I listened very carefully to the noble Lord, Lord Lipsey. The noble Viscount, Lord Falkland, said he did too, as it was important to do so, because the noble Lord knows what he is talking about in these matters and deserves our careful attention. I have some sympathy with the comments that he made and understand the whole principle that he is opposed to. The idea that the Government should impose a levy to support one particular industry and not another is a ridiculous one, in theory. But the reality is, as my noble friend the Minister said in starting and as I think other noble Lords have said, that the relationship between racing and betting is symbiotic. They are, as the noble Lord, Lord Donoughue, said, joined at the hip, and we should not do anything to break that join if either is to continue successfully. One comes to the conclusion that this is indeed a bit of a fudge, but the relationship between racing, government and betting has been a bit of a fudge since long before my noble friend Lord Howard was Home Secretary—indeed since the 1960s—and it has been a fudge that has sort of worked. Occasionally, it has to be given a bit of a nudge to continue the relationship and make it go further. It is unsatisfactory that, every year over the last few years, the Secretary of State has had to reset a levy because the two industries have not been able to find a way forward.

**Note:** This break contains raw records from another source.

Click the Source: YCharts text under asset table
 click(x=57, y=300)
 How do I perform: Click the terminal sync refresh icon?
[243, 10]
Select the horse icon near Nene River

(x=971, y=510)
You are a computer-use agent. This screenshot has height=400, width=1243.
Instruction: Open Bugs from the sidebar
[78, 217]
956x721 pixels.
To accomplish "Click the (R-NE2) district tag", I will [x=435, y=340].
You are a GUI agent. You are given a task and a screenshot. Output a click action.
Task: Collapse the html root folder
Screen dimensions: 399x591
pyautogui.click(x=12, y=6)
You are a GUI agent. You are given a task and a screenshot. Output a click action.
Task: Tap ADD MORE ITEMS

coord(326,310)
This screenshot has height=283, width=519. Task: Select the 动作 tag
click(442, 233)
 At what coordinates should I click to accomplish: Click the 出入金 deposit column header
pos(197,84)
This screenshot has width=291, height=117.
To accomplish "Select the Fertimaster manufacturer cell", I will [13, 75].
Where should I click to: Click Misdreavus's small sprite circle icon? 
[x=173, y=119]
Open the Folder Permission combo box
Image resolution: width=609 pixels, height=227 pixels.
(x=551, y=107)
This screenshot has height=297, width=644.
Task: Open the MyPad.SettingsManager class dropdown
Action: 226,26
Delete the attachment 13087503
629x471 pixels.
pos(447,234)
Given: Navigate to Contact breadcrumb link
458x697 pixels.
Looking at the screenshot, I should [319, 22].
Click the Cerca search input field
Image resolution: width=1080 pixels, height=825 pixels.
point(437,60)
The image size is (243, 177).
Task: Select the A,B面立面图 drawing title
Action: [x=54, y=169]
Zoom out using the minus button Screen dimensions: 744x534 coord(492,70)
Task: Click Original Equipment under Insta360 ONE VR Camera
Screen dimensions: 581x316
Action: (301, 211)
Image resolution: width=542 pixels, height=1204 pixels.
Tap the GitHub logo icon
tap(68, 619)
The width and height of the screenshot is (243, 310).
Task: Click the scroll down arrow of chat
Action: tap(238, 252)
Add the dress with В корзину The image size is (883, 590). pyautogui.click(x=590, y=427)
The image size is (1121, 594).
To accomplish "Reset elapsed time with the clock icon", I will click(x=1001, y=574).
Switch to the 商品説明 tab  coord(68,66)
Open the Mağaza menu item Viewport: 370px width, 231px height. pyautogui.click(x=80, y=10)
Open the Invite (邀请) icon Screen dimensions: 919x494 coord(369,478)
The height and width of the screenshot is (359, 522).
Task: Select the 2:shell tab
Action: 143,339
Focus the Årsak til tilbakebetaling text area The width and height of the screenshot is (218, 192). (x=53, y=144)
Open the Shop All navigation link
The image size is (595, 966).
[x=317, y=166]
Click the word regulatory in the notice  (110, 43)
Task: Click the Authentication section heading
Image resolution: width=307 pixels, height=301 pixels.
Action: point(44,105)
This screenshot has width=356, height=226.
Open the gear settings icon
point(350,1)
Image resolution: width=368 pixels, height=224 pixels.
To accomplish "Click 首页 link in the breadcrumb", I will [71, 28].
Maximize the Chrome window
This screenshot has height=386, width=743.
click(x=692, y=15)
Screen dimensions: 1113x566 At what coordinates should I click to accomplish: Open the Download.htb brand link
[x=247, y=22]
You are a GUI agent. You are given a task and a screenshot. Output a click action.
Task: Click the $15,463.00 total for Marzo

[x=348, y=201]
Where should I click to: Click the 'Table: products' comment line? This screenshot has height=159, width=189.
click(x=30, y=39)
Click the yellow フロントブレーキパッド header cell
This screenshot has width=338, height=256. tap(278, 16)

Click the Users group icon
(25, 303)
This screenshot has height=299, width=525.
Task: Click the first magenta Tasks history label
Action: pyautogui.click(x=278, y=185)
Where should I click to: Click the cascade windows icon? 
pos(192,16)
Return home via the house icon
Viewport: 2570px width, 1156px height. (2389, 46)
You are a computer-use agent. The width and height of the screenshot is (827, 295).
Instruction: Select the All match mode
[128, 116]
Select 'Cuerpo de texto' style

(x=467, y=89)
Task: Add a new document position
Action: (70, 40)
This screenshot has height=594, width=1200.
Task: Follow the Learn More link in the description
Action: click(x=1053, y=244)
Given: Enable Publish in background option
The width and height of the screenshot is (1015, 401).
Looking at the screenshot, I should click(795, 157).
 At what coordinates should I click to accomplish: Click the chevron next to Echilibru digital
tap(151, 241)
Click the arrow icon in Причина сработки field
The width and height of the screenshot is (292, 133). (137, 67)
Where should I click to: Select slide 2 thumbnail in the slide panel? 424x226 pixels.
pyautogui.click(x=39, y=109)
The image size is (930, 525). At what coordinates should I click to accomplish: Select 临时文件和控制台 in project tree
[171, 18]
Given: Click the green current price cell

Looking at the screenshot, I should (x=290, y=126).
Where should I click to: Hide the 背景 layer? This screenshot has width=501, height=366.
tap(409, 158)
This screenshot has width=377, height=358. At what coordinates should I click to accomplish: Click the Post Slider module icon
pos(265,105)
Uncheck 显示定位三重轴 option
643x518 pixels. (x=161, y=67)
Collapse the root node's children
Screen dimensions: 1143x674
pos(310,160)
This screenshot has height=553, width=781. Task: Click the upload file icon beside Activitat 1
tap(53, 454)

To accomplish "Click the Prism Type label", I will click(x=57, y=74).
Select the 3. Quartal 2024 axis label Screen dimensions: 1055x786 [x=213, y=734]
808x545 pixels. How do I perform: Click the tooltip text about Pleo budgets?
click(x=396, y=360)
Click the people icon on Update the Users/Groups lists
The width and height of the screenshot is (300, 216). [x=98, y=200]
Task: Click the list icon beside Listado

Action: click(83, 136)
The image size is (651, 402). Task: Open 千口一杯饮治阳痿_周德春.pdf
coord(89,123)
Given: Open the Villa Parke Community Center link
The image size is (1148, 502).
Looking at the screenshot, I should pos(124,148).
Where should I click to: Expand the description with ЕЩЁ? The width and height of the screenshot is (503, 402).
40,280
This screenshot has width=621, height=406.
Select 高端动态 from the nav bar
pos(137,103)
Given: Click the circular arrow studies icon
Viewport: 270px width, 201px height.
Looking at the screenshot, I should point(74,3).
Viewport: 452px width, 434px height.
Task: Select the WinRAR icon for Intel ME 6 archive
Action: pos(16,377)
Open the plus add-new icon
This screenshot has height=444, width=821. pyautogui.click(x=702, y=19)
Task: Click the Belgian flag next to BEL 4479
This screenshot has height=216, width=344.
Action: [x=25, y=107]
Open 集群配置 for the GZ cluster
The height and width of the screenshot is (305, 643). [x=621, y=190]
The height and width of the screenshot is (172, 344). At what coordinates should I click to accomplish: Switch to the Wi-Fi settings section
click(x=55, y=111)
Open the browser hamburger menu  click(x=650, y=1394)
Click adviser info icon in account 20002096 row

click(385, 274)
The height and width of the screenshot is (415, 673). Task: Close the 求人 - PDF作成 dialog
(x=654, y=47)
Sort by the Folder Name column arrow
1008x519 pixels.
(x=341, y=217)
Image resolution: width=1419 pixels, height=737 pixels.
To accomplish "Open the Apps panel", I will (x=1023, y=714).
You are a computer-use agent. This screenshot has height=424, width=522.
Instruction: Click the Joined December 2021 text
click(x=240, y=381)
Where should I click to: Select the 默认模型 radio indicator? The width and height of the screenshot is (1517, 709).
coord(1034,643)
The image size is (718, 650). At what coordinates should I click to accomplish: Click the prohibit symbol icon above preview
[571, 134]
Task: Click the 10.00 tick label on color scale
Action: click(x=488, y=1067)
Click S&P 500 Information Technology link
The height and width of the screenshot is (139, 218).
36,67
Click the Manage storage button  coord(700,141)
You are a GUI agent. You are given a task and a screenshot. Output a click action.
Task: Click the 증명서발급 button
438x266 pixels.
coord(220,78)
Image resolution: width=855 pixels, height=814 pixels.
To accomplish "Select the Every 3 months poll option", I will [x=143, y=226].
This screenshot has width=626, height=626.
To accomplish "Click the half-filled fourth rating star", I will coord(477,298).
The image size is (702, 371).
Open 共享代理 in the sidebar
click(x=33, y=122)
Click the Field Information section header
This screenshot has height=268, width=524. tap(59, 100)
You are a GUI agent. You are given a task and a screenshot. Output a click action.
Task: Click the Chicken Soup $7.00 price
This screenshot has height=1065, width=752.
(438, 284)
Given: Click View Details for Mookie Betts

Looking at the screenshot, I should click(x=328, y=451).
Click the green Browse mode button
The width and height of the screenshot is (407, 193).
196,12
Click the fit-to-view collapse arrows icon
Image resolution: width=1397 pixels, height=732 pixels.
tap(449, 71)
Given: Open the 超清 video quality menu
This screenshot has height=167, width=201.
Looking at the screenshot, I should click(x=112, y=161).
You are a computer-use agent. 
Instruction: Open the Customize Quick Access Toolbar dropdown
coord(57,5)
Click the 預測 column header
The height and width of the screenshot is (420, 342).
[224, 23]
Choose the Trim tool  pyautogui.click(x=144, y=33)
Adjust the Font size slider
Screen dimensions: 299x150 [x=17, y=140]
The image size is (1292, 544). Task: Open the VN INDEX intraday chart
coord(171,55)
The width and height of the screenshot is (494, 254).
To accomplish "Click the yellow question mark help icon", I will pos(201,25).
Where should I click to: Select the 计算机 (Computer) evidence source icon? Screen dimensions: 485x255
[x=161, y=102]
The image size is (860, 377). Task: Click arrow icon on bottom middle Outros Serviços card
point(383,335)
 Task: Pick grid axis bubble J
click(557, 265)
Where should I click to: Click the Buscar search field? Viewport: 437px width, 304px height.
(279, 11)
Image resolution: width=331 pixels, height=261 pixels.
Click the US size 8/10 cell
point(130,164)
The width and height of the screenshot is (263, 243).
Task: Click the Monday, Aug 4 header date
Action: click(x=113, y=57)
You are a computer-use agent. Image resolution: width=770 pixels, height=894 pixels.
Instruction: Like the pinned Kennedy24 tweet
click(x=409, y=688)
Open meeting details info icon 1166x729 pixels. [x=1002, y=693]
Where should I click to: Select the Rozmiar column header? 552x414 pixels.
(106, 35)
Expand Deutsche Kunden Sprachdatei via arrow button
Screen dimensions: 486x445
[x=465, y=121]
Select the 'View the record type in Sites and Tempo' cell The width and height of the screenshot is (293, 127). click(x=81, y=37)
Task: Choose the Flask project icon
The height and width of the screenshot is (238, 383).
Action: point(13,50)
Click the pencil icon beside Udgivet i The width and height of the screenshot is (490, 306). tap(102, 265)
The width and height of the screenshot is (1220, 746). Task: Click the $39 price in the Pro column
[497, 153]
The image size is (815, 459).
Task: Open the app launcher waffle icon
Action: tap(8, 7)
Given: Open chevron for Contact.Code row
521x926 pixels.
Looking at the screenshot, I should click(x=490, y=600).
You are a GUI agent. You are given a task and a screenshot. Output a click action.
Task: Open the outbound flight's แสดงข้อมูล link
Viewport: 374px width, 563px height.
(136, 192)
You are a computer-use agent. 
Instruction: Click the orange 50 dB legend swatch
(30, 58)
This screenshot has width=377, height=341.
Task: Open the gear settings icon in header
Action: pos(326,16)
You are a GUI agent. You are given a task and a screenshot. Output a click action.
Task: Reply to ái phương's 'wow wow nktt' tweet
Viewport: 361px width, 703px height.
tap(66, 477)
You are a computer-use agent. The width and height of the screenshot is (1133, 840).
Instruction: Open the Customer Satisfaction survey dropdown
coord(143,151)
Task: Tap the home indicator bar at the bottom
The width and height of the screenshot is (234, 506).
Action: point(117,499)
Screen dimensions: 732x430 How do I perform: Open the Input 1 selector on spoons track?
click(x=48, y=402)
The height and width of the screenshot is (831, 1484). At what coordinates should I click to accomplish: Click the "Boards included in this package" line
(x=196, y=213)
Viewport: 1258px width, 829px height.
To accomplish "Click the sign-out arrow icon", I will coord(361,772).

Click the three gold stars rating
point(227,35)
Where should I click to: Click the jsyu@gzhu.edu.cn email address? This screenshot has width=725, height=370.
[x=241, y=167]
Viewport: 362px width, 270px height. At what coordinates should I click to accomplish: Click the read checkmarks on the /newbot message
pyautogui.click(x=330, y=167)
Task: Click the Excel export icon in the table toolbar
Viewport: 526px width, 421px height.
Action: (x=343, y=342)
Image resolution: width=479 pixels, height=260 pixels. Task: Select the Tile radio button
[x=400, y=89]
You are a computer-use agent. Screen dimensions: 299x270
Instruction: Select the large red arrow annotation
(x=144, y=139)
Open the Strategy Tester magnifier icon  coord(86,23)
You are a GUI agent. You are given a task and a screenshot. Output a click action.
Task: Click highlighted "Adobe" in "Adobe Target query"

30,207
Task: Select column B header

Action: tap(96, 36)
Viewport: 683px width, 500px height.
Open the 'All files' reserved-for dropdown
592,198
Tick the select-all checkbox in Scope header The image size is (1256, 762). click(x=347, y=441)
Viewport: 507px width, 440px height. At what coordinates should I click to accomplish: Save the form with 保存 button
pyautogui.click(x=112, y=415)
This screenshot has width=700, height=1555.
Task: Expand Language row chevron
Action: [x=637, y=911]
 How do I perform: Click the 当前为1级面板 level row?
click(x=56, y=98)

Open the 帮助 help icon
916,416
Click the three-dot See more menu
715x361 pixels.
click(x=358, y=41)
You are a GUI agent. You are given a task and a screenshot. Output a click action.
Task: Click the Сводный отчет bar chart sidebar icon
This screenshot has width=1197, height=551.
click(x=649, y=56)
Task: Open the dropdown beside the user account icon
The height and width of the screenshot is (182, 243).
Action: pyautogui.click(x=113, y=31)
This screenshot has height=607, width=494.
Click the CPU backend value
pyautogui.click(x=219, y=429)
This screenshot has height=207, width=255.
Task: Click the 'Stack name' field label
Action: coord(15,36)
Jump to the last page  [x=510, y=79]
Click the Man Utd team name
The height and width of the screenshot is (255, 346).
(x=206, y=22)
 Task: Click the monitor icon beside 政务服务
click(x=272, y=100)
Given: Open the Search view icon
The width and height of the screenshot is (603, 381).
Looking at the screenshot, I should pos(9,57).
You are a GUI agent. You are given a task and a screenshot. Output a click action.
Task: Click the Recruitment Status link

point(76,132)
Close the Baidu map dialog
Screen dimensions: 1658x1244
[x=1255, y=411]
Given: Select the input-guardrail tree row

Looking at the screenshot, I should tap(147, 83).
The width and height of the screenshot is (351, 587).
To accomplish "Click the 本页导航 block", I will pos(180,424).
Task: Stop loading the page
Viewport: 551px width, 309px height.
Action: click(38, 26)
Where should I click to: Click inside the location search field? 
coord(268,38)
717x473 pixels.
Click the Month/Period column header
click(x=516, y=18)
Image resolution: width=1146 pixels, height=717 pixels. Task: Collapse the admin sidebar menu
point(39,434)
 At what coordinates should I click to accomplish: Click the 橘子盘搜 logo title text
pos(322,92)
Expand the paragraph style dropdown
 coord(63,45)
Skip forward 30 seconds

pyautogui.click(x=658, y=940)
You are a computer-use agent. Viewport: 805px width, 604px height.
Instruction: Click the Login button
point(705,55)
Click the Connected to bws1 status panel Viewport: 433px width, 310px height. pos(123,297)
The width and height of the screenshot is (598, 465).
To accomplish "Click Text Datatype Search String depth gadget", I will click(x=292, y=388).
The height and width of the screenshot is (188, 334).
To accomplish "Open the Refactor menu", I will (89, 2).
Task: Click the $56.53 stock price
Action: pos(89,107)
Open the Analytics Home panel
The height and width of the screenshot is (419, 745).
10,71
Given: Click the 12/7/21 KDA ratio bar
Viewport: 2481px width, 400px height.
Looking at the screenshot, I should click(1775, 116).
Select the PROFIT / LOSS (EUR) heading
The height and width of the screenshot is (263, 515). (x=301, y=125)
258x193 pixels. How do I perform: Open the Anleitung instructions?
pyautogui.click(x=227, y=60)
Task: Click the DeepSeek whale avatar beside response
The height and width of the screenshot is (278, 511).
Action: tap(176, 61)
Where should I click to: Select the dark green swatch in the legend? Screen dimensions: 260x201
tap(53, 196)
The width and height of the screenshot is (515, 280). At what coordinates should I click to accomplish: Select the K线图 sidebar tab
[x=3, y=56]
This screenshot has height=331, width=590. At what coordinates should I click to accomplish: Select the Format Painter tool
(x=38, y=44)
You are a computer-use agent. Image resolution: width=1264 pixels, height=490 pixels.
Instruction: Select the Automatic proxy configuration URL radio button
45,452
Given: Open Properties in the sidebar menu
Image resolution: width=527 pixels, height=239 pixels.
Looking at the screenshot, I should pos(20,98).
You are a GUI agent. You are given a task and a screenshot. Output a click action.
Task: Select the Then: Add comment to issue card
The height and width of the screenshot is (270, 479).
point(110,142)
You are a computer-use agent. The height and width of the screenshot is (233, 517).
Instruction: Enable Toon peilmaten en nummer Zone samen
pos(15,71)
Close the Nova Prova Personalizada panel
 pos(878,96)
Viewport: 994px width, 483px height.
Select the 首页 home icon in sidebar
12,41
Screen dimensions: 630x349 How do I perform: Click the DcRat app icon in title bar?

What we have before us today is a fudge but, as several noble Lords have said, the Minister in another place, Tracey Crouch, has worked very hard to come up with a very nice a sweet piece of fudge, which certainly the racing side of the industry approves of, although I suspect that some of the bookmaking side of the equation will not be quite so happy. But it is reasonable that the online betting operators should contribute as they have not before, and I conclude that this is a fudge worth going for. As my noble friend Lord Howard said, if we rejected every single statutory instrument that we thought might end up in the courts, we would have nothing to do in dinner hour after dinner hour from now on—that may be a very splendid idea, but the reality is that we must not be put off with that. Yes, this is not without problems going forward, and it may not work for ever, but on balance I think we should support the Government and let this statutory instrument go forward.